- _Listed records_:
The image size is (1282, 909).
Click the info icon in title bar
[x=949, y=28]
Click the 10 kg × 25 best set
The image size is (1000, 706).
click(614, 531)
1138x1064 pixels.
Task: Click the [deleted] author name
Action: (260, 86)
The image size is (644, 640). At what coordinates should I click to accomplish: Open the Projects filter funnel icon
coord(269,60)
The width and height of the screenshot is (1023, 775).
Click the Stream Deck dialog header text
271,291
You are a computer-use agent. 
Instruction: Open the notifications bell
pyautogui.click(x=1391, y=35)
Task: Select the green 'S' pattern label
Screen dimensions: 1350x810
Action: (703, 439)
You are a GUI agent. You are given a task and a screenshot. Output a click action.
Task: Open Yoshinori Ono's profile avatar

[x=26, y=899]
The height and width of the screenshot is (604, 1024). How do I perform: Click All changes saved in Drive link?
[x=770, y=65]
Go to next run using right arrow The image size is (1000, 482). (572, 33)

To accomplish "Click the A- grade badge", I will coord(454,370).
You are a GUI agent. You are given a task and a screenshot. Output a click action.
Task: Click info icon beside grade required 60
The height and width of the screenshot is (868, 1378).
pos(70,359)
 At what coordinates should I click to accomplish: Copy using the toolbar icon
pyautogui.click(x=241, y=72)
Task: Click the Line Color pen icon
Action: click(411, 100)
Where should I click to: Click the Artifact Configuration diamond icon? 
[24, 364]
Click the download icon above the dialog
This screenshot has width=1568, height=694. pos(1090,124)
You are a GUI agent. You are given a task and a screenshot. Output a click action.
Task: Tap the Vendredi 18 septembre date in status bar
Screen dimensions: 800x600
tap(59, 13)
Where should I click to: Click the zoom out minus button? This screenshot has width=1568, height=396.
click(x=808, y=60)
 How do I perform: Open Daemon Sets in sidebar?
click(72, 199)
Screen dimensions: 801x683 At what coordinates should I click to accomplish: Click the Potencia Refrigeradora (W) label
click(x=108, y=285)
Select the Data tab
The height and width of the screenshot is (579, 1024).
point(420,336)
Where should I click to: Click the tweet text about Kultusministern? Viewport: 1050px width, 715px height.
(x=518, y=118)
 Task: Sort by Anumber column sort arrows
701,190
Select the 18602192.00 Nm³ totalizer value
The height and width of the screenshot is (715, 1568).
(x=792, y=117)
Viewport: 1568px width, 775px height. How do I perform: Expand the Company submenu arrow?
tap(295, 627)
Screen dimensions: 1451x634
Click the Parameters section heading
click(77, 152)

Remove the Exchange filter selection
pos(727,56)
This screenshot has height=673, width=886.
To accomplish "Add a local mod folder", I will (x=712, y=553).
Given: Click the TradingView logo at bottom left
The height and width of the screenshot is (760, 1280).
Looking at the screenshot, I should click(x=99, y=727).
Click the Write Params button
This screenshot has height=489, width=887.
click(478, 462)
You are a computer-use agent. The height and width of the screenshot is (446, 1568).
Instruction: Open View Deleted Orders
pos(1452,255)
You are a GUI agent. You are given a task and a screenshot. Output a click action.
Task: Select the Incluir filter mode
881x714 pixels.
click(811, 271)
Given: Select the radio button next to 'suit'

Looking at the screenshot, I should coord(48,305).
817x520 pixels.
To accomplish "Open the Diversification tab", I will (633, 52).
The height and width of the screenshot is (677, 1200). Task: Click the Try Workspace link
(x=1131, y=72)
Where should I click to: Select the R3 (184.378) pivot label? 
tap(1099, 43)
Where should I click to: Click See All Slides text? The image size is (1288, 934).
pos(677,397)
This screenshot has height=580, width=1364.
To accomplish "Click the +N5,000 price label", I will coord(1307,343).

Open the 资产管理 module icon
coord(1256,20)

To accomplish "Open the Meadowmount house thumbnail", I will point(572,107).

- _Work to complete_:
Please, from the entries above, set down exactly the lines from the one containing "Viewport: 1568px width, 775px" through the one containing "Given: Click the", and only those.

- _Exercise answer_:
Viewport: 1568px width, 775px height. How do I perform: Expand the Company submenu arrow?
tap(295, 627)
Screen dimensions: 1451x634
Click the Parameters section heading
click(77, 152)

Remove the Exchange filter selection
pos(727,56)
This screenshot has height=673, width=886.
To accomplish "Add a local mod folder", I will (x=712, y=553).
Given: Click the TradingView logo at bottom left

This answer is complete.